La décision de la plus grande compagnie aérienne du Canada affecte ses services de Toronto et Montréal vers l'aéroport JFK de New York et souligne les retombées économiques croissantes du conflit, qui entre maintenant dans sa huitième semaine. Bien que la compagnie continue de desservir la région de New York via les aéroports de LaGuardia et de Newark, la suspension des liaisons vers JFK réduira sa capacité globale de 1 %.
La guerre a provoqué des ondes de choc sur les marchés de l'énergie. Les prix du kérosène, qui se situaient autour de 99 $ le baril fin février, ont grimpé jusqu'à 209 $ le baril début avril. Cela a ajouté des centaines de millions de dollars de coûts imprévus pour les compagnies aériennes, le PDG de Delta Air Lines, Ed Bastian, affirmant que cette hausse a déjà coûté environ 400 millions de dollars à sa compagnie.
La pression est ressentie dans tout le secteur. L'allemande Lufthansa retire une flotte de 27 appareils, et la compagnie néerlandaise KLM a annulé 160 vols pour le mois à venir. Aux États-Unis, la compagnie à bas prix Spirit Airlines chercherait un financement fédéral d'urgence pour éviter un effondrement potentiel alors qu'elle plie sous le poids des coûts du carburant.

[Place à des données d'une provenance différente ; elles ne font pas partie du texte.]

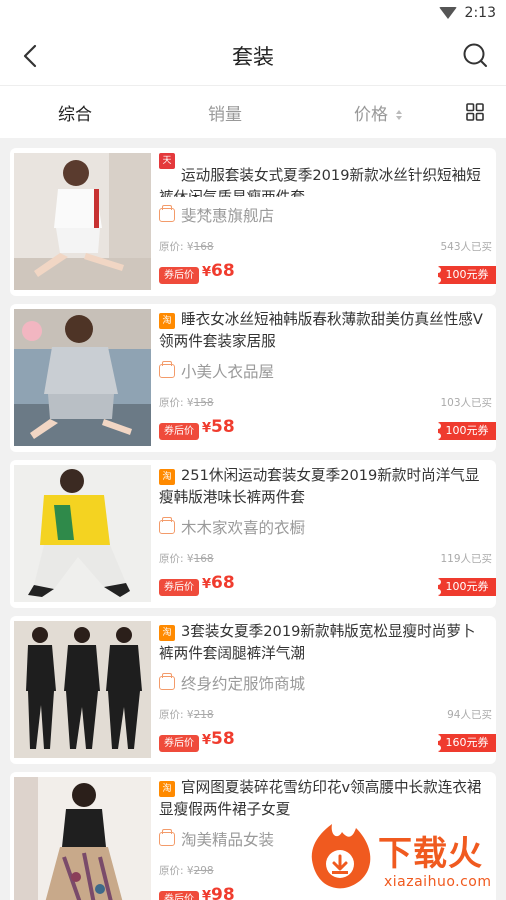 Image resolution: width=506 pixels, height=900 pixels. What do you see at coordinates (253, 112) in the screenshot?
I see `sort-bar: 综合 销量 价格` at bounding box center [253, 112].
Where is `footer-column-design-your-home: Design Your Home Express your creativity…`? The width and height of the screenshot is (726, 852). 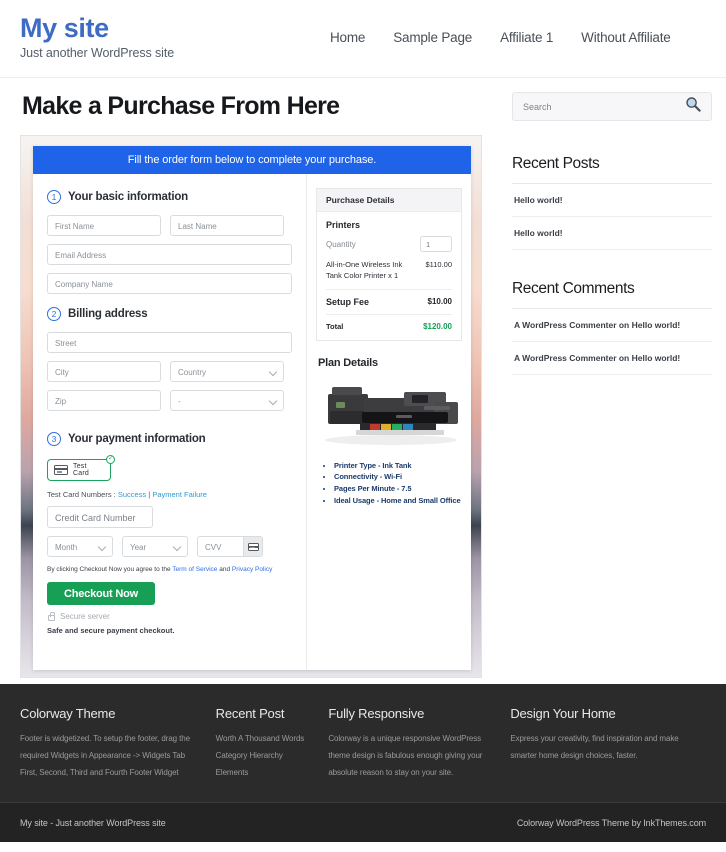
footer-column-design-your-home: Design Your Home Express your creativity… is located at coordinates (608, 754).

Les consommateurs ressentent également la douleur à la pompe, les prix moyens de l'essence à l'échelle nationale ayant atteint un sommet de 4,17 $ le gallon. La hausse des coûts est le résultat direct de la fermeture par l'Iran du détroit d'Ormuz, une voie de navigation clé pour un cinquième du pétrole mondial.

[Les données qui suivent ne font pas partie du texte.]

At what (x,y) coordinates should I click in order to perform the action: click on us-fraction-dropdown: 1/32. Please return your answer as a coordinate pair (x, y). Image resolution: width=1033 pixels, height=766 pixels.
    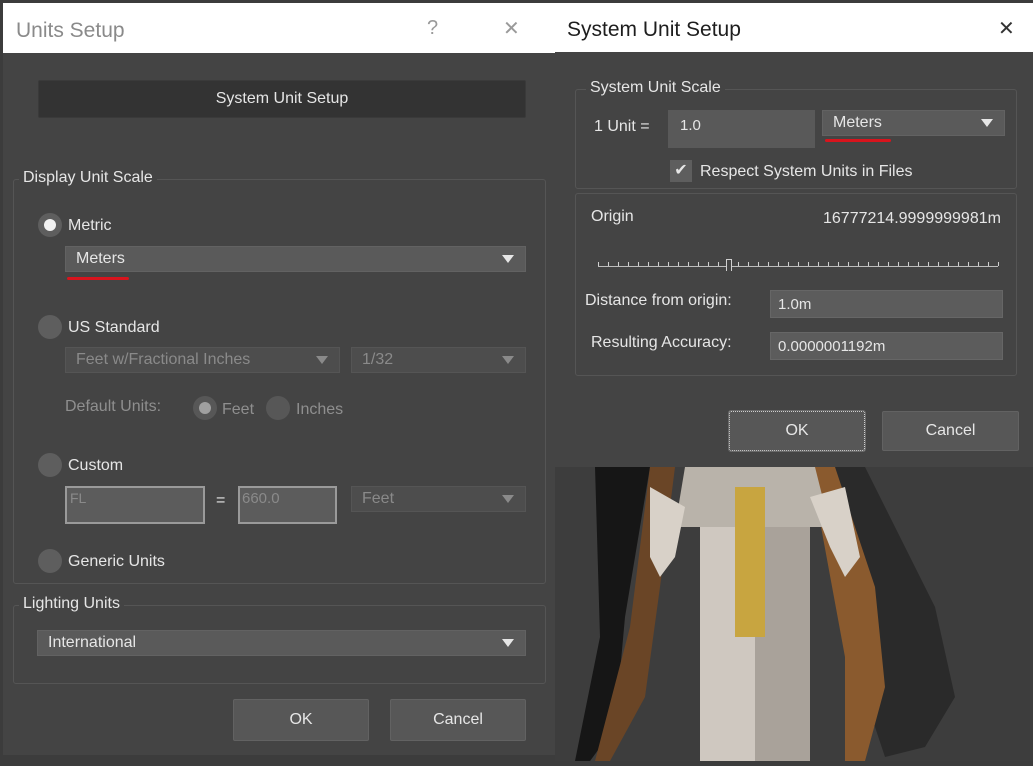
    Looking at the image, I should click on (438, 360).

Malgré les turbulences du marché, le président Donald Trump a affiché sa confiance dans une résolution rapide, déclarant vendredi que l'Iran avait « accepté tout » dans les négociations en cours. Cependant, il a également maintenu que le blocus américain des ports iraniens resterait en place jusqu'à ce qu'un accord « 100 % COMPLET » soit conclu, laissant incertain le calendrier d'un retour à des prix de l'énergie normaux. La dernière fois qu'une crise géopolitique dans le golfe Persique a entraîné une flambée comparable des prix du pétrole remonte à la guerre du Golfe de 1990, qui a vu les prix du brut doubler en deux mois et déclenché une récession mondiale.